◆ ASSIGNED TASK:
The expected answer is the set of lines in the data below between the line holding "Leaflet (185, 2146)" and the line holding "Collège / lycée (133, 776)", inclusive, written out exactly.

══ DATA FOR PROCESSING

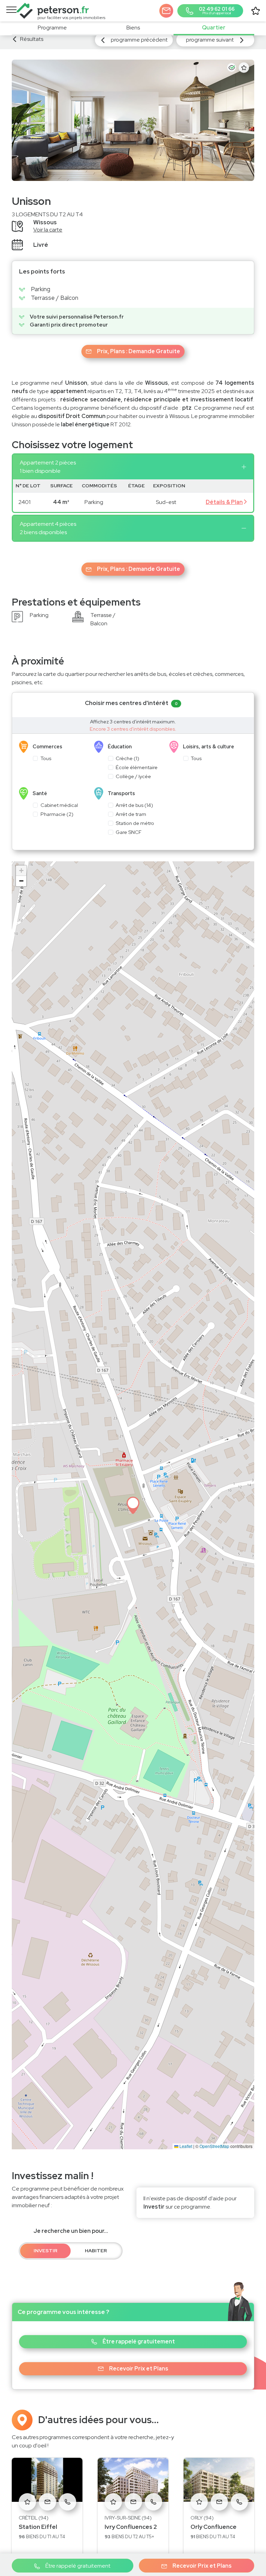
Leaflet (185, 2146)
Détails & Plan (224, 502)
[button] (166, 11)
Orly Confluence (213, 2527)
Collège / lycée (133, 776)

════
══ DATA FOR PROCESSING

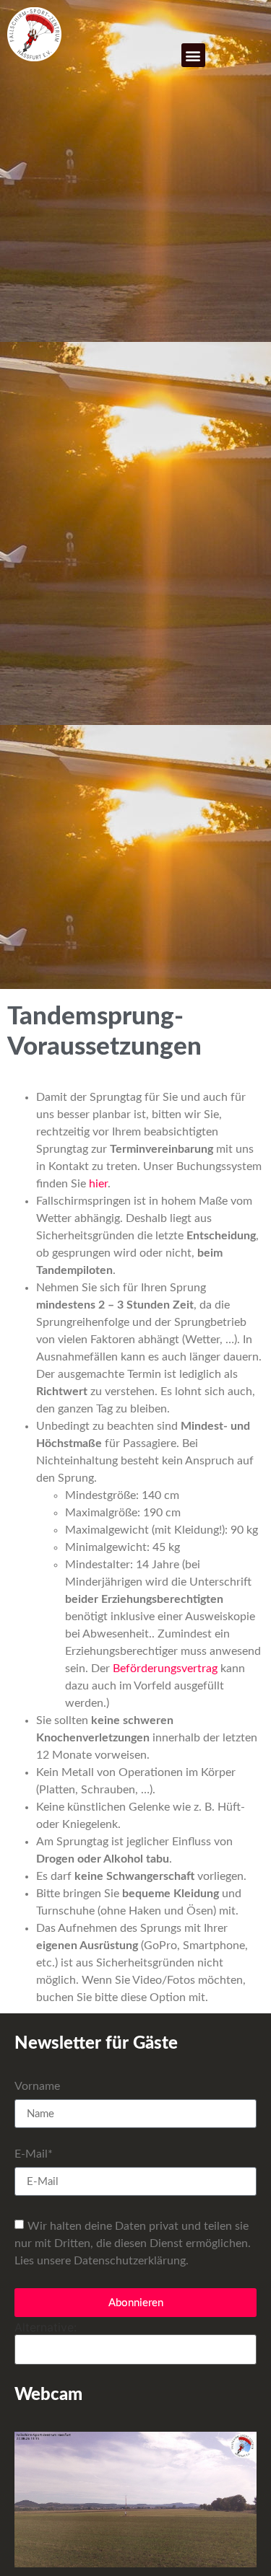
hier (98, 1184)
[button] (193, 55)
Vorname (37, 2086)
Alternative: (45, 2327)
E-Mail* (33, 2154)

════

◆ TASK RESPONSE:
Leaflet (185, 2146)
Détails & Plan (224, 502)
[button] (166, 11)
Orly Confluence (213, 2527)
Collège / lycée (133, 776)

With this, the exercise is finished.